• _Page excerpt_
SEE ALSO: What It's Like To Celebrate A Lost Loved One's Birthday

People that haven't experienced this yet just don't get it, and that's not their fault.

In the beginning, I spent months being bitter because people just didn’t get it; they couldn’t empathize or understand what I was going through, what I felt, what I needed- no matter how hard they tried. But then I realized it wasn’t their fault, and I should be happy they don’t understand – no matter how hard it was for me to accept it. I would never wish this experience on absolutely anyone, and I am grateful that people my age, my sisters ages, have never had to experience this kind of pain.

People really do use those cliché phrases.

In these types of situations everyone always says things like "they're in a better place", "they're watching over you", etc., and it sucks. It’s the last things you want to hear. Don’t tell me they’re in a better place, because if they were in a better place they’d be here with me and my family. I don’t want you to tell me they’re watching over me, because it’s not the same as having them in front of me and hearing their voice or laugh. I know these people mean well when they say these things, but it just hurts more.

I HATE when people complain about their parents to me, because at least they have them.

I cannot emphasize how much I hate this, how much it makes my stomach turn and my heart ache. I would give anything to have my mom yelling at me, or asking me to borrow a couple bucks. I would give anything for my mom to give me a hard time again, or want to spend time with me instead of having me go out. When people complain to me about their parents, it makes me mad that they can’t appreciate the love and care that their parents are giving them. They aren’t appreciating the fact that they still have parents and have that bond with them. I would give anything to trade places with them, and therefore I can’t EVER sympathize with their complaints.

You learn who’s real.

Despite the people that say or do the wrong things, you learn who really cares about you and who really is there. They say a tragedy always shows you who your real friends are, and this couldn’t be more true in this situation. Many people can't handle this difficult tragedy, and end up walking away from you. Let them. They aren’t good enough to be there if they can’t find the strength to stay for you and support you. It’s difficult to accept, because it’s at a time when you need all the love and support you can get, but with time you learn to let go and realize it’s for the best.

Holidays and important life events will NEVER be the same.

The holidays can be a difficult time for anyone, but this experience has changed the meaning of them forever. Not only are the traditions you held with your parents gone, but you’re also left with the emptiness that their absence left behind. Now you forever wonder what things would be like if they were there, and you wish that they were. The holidays now carry a gloom, an emptiness that will never be filled. It also causes the memories of the past holidays and traditions to be brought to the surface, opening back up the pain of what used to be. It reminds you that you would do anything to have it back. The people around you are filled with the holiday cheer, unaware that these days bring you and your family so much pain.

• _Information shown_
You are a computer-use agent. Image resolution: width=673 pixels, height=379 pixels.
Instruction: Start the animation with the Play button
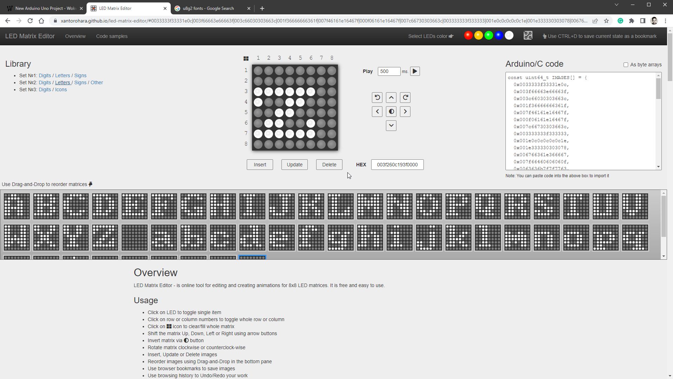415,71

• _What you will do_
**A.** In the essay on losing a parent, what does the writer say a tragedy always shows you?
**B.** List everything the essay on losing a parent says the writer "would give anything" for.

• _Results for the exercise_
**A.** A tragedy always shows you who your real friends are.

**B.**
- To have their mom yelling at them
- For their mom to ask to borrow a couple bucks
- For their mom to give them a hard time again
- For their mom to want to spend time with them instead of having them go out
- To trade places with people who complain about their parents